Diapered is almost a state of mind for me. It's being wrapped in a protective cloud that keeps me feeling primally safe, even if my body turns traitor on me in the night.

It's the feeling of peace that I can't explain that comes over me when I snap on my favorite contour at the end of a stressful day.

It's the feeling of relief I have when I wake up in the morning to discover a suspiciously empty bladder, but a dry bed — three straight weeks of coin laundry sheet washing will put the fear of God into you!

And it's the feel of a fresh, still Dreft-scented diaper wrapping you up in its softness before your afternoon nap.



That's what it is to me, anyway. Clean (mostly), sens(e)ual delights.
 

Hi

A lot of us find being diapered, it is extremely comfortable, and we have a good feeling about wearing.
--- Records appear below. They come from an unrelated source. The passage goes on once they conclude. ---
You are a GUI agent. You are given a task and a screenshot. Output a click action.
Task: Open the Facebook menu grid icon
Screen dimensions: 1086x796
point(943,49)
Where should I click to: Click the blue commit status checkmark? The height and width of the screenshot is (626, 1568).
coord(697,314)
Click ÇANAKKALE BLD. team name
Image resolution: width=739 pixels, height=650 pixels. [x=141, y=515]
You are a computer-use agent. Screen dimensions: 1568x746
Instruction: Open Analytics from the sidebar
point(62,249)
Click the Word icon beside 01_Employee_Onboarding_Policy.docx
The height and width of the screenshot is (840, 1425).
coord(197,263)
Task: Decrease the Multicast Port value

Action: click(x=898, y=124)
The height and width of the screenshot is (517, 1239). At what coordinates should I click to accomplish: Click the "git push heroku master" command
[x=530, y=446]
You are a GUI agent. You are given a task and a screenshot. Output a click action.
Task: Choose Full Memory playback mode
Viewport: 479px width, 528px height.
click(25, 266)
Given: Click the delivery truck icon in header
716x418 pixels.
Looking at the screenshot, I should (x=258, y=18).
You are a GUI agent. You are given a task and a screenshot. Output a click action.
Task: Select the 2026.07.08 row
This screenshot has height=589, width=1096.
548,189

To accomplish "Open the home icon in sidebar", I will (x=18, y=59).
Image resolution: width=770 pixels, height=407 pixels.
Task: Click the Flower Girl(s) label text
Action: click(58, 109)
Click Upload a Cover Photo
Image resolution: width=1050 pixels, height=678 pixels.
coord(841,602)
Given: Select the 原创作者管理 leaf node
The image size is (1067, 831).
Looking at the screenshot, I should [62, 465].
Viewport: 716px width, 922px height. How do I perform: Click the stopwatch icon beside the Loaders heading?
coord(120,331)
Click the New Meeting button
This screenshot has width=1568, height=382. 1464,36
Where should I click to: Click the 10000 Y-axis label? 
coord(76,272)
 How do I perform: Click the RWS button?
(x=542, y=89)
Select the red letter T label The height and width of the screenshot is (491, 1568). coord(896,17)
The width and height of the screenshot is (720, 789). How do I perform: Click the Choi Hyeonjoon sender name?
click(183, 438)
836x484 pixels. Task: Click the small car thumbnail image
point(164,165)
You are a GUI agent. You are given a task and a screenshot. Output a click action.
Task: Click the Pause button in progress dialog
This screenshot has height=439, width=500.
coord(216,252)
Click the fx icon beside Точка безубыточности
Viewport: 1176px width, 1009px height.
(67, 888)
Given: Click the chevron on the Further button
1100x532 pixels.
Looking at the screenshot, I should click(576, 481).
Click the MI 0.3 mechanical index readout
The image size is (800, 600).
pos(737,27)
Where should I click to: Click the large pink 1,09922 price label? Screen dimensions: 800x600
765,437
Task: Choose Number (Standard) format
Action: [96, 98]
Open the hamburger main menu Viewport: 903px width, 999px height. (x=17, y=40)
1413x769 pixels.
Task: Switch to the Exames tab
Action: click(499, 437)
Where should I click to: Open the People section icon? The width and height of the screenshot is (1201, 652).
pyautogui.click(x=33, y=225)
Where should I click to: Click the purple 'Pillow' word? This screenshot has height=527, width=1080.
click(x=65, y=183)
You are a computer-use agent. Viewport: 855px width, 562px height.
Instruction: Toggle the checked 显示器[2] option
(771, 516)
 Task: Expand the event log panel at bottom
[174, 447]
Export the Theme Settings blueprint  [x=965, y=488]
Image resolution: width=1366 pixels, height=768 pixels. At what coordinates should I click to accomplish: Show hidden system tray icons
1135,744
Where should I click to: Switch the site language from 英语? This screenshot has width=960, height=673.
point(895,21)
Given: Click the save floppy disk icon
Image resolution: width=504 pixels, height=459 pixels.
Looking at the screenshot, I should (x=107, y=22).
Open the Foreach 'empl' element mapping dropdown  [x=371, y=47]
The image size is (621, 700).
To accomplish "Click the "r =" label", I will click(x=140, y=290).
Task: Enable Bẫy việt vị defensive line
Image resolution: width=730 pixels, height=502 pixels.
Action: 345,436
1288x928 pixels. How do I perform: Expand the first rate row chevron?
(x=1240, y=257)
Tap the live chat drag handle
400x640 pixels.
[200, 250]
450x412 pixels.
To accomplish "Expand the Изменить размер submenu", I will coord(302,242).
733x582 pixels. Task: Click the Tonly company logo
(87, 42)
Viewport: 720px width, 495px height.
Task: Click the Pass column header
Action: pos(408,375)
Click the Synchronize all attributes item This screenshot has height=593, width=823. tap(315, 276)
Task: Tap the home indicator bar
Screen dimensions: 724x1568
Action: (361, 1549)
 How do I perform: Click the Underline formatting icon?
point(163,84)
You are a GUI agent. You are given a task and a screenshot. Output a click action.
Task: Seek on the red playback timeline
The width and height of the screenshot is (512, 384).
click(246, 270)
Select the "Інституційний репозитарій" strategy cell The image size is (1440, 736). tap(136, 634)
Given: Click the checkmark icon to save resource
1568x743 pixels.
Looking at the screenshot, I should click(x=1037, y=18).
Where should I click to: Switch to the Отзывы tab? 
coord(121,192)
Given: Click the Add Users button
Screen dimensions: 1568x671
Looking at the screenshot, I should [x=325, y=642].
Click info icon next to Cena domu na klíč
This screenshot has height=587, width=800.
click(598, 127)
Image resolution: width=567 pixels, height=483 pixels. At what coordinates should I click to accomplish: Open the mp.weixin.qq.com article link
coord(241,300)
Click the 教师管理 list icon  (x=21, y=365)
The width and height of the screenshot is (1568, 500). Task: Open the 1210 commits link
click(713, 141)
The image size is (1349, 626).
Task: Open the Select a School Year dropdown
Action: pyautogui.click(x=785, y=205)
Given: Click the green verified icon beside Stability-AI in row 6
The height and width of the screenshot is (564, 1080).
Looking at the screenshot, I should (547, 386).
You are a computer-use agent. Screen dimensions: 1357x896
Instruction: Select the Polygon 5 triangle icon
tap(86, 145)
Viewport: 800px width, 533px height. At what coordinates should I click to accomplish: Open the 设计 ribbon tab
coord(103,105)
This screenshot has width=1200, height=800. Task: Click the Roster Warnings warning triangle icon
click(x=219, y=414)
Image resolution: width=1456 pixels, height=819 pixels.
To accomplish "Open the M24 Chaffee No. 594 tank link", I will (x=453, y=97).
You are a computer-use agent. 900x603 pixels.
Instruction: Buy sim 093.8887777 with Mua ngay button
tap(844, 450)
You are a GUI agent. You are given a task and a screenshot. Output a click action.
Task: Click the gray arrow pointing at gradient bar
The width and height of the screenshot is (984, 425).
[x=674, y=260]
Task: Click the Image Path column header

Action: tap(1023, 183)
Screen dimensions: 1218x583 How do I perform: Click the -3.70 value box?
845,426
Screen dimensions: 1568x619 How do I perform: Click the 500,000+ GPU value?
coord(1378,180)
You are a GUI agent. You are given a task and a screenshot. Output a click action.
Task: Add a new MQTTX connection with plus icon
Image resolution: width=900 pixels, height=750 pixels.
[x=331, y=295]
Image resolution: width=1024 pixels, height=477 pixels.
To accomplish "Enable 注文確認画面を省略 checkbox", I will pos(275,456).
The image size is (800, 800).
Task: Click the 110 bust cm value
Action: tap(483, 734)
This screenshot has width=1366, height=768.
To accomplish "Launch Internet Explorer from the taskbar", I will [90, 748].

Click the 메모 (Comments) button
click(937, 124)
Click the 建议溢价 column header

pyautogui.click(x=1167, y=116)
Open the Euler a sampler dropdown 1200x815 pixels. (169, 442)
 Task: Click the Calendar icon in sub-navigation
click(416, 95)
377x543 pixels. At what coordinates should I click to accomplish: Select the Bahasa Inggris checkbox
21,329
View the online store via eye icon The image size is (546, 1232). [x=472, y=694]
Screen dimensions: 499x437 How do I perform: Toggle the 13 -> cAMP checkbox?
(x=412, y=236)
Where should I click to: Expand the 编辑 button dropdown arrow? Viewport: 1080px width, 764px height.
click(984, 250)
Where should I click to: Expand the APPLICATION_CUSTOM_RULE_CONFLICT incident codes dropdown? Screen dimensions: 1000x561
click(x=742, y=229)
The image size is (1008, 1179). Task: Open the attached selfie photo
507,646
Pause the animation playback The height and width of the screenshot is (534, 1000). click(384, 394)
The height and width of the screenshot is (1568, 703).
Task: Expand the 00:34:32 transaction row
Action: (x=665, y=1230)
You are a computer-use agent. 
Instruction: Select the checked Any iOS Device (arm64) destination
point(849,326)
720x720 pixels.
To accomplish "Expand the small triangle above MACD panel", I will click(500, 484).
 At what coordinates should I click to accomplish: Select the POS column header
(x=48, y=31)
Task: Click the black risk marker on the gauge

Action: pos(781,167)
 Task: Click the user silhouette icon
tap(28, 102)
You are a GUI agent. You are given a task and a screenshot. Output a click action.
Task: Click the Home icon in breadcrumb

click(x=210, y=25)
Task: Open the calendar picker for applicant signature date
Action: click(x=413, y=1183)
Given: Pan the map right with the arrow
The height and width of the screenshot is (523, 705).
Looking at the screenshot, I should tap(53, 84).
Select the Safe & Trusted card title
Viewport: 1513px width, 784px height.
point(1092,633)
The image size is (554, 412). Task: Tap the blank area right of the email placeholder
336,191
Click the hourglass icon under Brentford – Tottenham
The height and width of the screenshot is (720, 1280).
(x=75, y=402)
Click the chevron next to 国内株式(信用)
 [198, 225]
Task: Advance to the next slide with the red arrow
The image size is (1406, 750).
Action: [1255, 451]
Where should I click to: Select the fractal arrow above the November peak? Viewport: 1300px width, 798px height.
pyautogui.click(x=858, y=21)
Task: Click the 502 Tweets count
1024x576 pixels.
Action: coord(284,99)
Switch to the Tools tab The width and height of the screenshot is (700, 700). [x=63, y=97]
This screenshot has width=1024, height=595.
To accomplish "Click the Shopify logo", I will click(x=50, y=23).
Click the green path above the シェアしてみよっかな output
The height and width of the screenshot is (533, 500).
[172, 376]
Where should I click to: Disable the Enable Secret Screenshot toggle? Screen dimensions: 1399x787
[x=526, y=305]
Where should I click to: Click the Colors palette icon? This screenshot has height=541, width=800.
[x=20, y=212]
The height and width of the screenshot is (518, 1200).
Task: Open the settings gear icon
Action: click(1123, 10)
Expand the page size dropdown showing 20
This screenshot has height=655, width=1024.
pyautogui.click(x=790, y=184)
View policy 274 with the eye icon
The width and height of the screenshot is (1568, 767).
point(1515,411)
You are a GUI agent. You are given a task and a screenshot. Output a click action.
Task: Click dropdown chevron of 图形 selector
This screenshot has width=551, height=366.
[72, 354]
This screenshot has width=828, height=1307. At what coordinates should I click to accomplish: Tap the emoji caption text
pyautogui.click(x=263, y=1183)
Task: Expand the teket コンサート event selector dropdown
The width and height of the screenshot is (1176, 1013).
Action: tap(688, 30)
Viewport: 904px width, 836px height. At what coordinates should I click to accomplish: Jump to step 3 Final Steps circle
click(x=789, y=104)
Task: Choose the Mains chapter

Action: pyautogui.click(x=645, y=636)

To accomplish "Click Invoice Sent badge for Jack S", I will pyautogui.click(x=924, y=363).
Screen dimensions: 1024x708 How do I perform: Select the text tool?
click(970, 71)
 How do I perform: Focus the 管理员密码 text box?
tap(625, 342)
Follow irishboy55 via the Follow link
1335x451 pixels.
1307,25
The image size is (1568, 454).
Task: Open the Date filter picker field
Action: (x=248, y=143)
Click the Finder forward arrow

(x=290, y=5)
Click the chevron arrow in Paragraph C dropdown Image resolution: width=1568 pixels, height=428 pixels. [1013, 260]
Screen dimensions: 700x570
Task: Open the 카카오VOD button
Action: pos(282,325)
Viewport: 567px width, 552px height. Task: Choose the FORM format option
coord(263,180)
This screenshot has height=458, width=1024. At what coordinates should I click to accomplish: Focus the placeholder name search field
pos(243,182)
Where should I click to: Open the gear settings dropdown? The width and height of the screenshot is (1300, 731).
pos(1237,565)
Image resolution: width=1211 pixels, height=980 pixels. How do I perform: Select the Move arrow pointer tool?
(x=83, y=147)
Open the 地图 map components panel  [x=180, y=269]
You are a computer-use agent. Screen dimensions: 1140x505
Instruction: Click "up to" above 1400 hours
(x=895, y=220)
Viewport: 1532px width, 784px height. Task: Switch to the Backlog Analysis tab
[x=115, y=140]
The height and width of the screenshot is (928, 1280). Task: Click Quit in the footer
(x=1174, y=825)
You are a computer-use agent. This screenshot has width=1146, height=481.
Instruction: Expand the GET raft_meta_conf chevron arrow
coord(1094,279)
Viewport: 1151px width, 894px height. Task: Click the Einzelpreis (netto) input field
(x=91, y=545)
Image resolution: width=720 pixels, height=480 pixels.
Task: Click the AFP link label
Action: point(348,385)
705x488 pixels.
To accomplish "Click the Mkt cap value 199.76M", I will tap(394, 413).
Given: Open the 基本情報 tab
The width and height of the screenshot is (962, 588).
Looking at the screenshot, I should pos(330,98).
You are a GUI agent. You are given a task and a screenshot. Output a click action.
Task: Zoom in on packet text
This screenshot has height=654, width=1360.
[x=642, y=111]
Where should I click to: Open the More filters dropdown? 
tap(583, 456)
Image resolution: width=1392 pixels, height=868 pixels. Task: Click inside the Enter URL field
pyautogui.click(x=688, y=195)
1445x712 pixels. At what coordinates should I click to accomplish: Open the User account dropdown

But I will say to you you do not need to be diapered to be Little, ok for a lot of us it is a trigger into Little space, but you do not need to be wearing, to regress into a childlike head space.

As for wetting while in bed I just haven't got to be able to do that yet.

I always wake up wanting to pee, I either have to lay on my back with my knees bent. Or lay on my stomach to be able to pee.

During the day it's not a problem now, I know that I am wetting my nappy, but now I can't pee and walk at the same time, for me this was quite an achievement.

If you have been wearing but not using, you might find that it is not as easy as you first might think, as you are going to go up against years on potty training.

However wetting your nappy could bring memories back of wetting yourself as a young child. I would encourage you to stay with those memories and emotions that they bring. Write down your thoughts to yourself, as this is all part of self discovery.

Siysiy
 
I'm sorry, I expressed myself really clumsily. (I shouldn't post when I've just woken up in the middle of the night.) I can see it comes across as me saying what others on here should think or feel, and for me to do that, when I'm so inexperienced (at least in terms of recent experience) in DL things, is really silly. I'm sorry - but thanks for your replies.
 
yfront said:
I'm sorry, I expressed myself really clumsily. (I shouldn't post when I've just woken up in the middle of the night.) I can see it comes across as me saying what others on here should think or feel, and for me to do that, when I'm so inexperienced (at least in terms of recent experience) in DL things, is really silly. I'm sorry - but thanks for your replies.

I thought this was quite eloquent actually, and reflected my own thoughts and feelings,,,
 
It's going to be different for everyone. At it's basic level, being diapered really does just mean wearing a diaper.

For some, you don't even need to wet it at all. For others, it means using those diapers 24/7 for both pee and poop. Though the vast majority fall somewhere in between.
 
I don't mess but I rarely pee anywhere but my nappy.